### Entries from a dataset:
▬▬▬▬▬▬▬▬▬▬

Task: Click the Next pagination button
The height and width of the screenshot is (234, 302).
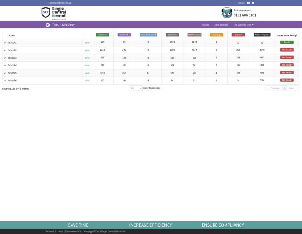Action: click(x=293, y=88)
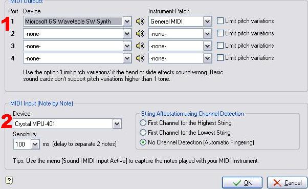Click the speaker icon for port 4
This screenshot has width=308, height=189.
(x=140, y=58)
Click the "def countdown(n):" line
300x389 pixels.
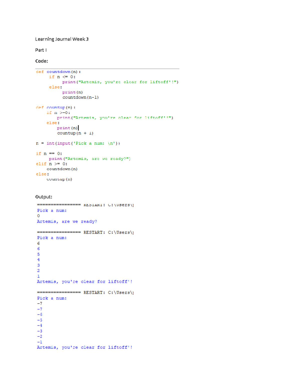tap(58, 72)
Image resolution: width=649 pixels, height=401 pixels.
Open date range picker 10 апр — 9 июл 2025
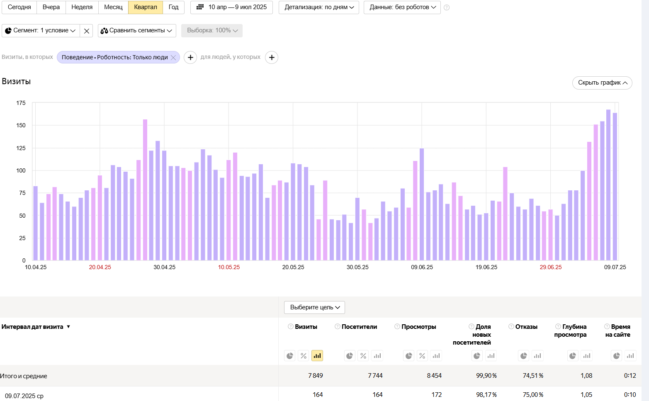231,7
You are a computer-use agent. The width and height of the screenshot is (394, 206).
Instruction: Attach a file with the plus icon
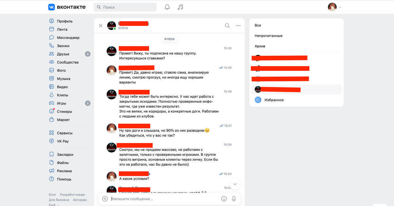coord(105,199)
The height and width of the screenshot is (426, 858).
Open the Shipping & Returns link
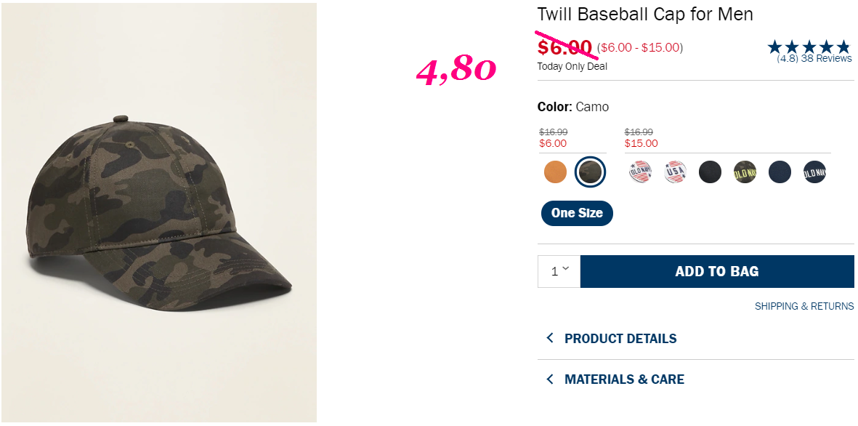pyautogui.click(x=804, y=306)
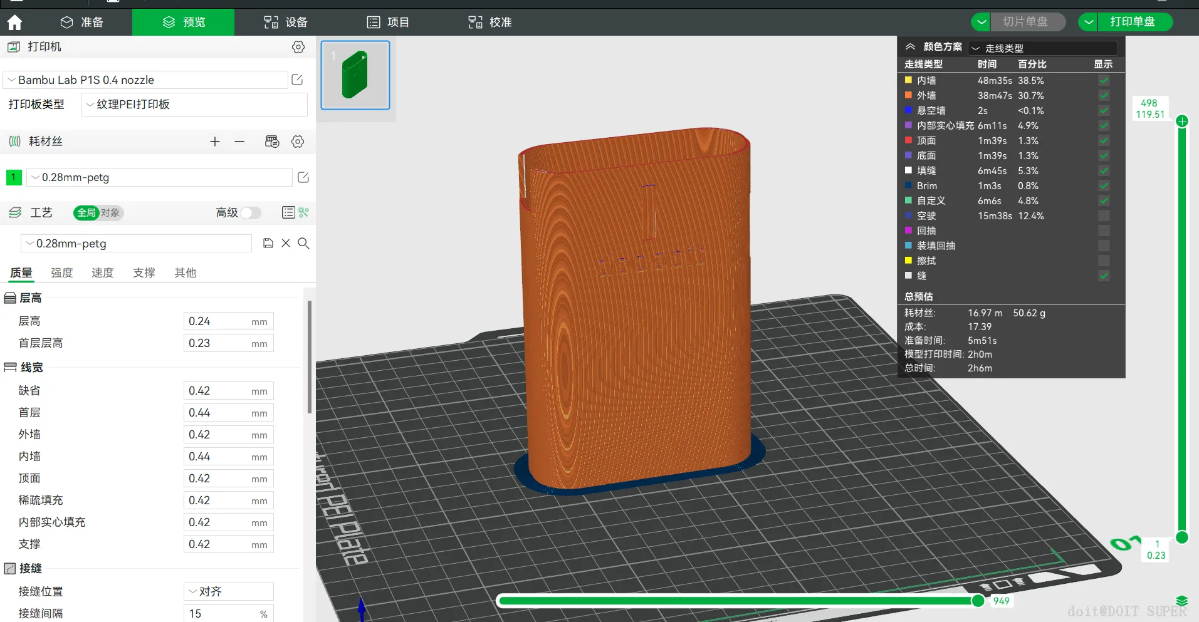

▬▬▬▬▬▬▬▬▬▬

Express every line of the rows above as a Markdown table with the columns Number and Text, leaving out blank lines. Omit the pictures from your answer.

| Number | Text |
|---|---|
| 1 | Task: Click the Next pagination button |
| 2 | The height and width of the screenshot is (234, 302). |
| 3 | Action: click(x=293, y=88) |
| 4 | Click the speaker icon for port 4 |
| 5 | This screenshot has width=308, height=189. |
| 6 | (x=140, y=58) |
| 7 | Click the "def countdown(n):" line |
| 8 | 300x389 pixels. |
| 9 | tap(58, 72) |
| 10 | Image resolution: width=649 pixels, height=401 pixels. |
| 11 | Open date range picker 10 апр — 9 июл 2025 |
| 12 | 231,7 |
| 13 | You are a computer-use agent. The width and height of the screenshot is (394, 206). |
| 14 | Instruction: Attach a file with the plus icon |
| 15 | coord(105,199) |
| 16 | The height and width of the screenshot is (426, 858). |
| 17 | Open the Shipping & Returns link |
| 18 | pyautogui.click(x=804, y=306) |